Newly released data by China’s National Energy Administration (NEA) shows that in 2017 some 52.83GW of solar was installed in China – roughly equivalent to the total installed capacity of Australia’s entire grid.

This not only accounted for around half of all global solar installations in 2017, and a 68 per cent jump in its own solar installations, for the first time it exceeded the amount of new coal and gas (thermal) capacity in China, which amounted to 44GW for the year.

China-based analyst Frank Haugwitz, from the Asia Europe Clean Energy (Solar) Advisory Co, says solar in China has now reached 130GW, or 7.3 per cent of total national power generation capacity.

Overall, during 2017, China added in total 133 GW of power generation capacities including e.g. hydro 12.8 GW, thermal power 45.78 GW, and solar PV 52.83 GW.

“Basically for the first time, more clean, green, climate friendly solar PV power generation capacity was added compared to thermal power!” Haugwitz says.

There is also 163GW of wind capacity. Haugwitz predicts that by 2020, China will have installed 250GW of solar capacity.

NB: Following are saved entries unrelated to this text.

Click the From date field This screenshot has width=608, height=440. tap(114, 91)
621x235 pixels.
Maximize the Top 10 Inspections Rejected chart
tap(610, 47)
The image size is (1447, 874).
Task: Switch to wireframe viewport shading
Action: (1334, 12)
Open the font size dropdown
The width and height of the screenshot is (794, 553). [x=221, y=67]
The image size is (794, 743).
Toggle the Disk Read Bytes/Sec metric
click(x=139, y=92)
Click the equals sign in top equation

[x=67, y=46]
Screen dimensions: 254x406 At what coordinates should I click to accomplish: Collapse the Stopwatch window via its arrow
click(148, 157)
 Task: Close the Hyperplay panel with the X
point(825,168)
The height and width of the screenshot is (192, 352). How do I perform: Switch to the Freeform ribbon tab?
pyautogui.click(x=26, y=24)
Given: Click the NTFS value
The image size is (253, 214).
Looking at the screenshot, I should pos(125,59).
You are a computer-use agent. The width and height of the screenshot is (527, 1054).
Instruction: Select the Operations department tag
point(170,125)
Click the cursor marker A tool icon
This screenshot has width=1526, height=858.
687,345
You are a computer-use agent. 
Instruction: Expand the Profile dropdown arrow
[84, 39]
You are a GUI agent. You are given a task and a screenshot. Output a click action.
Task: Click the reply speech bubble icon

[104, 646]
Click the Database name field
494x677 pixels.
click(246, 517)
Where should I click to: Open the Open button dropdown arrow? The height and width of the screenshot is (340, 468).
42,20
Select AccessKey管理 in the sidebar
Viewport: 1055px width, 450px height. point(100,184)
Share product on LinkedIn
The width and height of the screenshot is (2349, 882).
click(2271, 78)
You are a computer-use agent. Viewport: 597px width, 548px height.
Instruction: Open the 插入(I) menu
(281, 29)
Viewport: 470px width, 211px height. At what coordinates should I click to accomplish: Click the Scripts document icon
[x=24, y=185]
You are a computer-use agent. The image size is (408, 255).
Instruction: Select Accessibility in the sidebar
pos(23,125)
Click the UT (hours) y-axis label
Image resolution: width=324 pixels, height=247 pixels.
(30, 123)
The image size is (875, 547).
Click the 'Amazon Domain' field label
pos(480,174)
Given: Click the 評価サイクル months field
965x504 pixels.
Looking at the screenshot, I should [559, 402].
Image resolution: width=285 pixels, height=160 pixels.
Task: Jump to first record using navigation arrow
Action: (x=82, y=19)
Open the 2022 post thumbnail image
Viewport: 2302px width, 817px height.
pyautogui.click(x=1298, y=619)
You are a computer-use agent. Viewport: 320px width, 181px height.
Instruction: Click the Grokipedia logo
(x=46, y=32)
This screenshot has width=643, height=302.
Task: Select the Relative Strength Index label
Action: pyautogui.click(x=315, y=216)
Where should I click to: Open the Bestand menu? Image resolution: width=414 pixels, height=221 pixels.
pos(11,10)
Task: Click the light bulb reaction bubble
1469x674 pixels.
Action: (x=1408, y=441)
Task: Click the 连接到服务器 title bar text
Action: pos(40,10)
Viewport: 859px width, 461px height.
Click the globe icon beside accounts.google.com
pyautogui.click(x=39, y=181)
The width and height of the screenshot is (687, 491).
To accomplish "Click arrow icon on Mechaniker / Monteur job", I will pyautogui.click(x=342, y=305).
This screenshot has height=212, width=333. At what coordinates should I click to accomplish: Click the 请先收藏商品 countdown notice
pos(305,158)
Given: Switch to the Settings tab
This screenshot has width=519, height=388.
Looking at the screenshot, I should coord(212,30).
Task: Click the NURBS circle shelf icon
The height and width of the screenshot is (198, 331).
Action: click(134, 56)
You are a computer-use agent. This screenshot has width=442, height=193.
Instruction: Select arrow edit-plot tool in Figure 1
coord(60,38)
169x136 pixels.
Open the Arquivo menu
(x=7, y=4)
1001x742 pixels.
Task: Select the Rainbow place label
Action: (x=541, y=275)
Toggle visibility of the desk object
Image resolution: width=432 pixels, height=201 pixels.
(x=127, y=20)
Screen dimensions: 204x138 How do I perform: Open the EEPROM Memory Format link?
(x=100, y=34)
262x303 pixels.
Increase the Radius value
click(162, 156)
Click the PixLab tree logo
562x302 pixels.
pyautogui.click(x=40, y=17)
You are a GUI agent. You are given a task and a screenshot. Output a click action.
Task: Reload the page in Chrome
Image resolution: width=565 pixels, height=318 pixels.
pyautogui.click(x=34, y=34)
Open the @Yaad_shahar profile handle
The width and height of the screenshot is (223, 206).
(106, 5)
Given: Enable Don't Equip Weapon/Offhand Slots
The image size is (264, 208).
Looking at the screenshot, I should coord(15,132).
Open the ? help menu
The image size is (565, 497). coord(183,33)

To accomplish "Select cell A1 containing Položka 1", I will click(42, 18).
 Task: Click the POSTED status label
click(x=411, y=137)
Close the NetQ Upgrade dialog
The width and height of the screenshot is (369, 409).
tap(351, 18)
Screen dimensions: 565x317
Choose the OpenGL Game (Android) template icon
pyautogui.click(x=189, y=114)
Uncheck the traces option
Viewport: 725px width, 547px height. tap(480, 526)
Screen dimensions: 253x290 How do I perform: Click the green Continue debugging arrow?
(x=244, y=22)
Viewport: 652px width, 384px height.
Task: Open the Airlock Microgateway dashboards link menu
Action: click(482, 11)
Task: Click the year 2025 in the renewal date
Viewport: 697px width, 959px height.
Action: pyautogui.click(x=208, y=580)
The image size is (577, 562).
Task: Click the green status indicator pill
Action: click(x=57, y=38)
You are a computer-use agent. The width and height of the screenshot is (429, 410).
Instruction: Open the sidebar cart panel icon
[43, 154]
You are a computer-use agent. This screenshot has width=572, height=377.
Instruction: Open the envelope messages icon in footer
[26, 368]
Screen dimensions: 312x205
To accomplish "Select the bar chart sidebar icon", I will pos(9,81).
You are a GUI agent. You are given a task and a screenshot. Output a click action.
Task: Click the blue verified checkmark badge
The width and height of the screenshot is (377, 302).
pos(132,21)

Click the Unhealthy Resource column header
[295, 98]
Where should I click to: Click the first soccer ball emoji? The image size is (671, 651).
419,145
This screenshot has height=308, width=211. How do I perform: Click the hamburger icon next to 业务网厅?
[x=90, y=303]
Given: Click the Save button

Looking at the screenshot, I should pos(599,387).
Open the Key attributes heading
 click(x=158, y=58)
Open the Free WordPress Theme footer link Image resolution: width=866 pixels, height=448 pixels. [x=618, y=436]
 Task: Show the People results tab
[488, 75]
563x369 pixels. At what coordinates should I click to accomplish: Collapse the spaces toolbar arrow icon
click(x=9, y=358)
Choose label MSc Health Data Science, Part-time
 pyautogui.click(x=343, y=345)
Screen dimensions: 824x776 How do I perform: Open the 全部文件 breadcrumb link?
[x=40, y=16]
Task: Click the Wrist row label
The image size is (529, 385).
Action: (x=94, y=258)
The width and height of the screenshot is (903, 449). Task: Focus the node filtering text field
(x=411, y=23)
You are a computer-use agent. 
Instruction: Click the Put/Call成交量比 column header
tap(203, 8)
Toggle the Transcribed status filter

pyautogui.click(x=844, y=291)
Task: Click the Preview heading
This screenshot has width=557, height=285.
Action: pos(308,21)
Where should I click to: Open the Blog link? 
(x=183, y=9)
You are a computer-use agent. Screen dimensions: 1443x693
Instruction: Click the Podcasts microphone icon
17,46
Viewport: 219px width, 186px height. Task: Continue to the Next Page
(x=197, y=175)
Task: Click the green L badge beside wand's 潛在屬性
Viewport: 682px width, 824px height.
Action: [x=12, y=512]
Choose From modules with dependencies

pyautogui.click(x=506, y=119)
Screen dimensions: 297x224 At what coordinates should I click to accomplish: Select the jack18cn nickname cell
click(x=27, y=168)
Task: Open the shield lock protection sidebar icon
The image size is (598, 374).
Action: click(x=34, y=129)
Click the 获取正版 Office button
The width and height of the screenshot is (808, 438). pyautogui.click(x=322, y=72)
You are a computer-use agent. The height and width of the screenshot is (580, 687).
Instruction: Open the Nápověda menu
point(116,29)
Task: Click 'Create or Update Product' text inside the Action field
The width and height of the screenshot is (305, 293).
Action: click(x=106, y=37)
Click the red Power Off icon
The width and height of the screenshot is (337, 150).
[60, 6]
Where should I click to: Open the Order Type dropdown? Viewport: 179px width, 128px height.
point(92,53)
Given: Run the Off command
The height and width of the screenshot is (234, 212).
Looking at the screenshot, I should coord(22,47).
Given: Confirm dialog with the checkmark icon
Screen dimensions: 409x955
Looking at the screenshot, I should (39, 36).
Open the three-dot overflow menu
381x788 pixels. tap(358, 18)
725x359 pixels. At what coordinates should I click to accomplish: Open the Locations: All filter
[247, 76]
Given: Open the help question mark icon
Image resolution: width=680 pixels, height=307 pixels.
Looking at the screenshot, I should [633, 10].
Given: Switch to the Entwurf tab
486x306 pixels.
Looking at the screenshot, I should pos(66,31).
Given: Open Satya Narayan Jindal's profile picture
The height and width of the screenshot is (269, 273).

Meanwhile, in the US, a long awaited announcement on tariffs confirmed that the Trump administration has slapped a penalty on imported solar panels. Analysts say they are intended as barriers to benefit U.S. solar panel manufacturers, but will hurt America’s renewable energy market.

“There’s widespread opposition to solar tariffs across the political and economic spectrum,” said John Rogers, senior energy analyst at the Union of Concerned Scientists.
“This issue has united conservatives and liberals unlike anything else I’ve seen during Mr. Trump’s presidency. Sadly, his decision today burdens states with greater economic costs and attempts to derail clean energy progress.”
The administration has approved tariffs as high as 30% on imported solar panels, a bit lower than the 35 per cent per cent recommended last year by the US International Trade Commission. The tariffs will reduce in increments of 5 per cent and start at 15 per cent in the final year.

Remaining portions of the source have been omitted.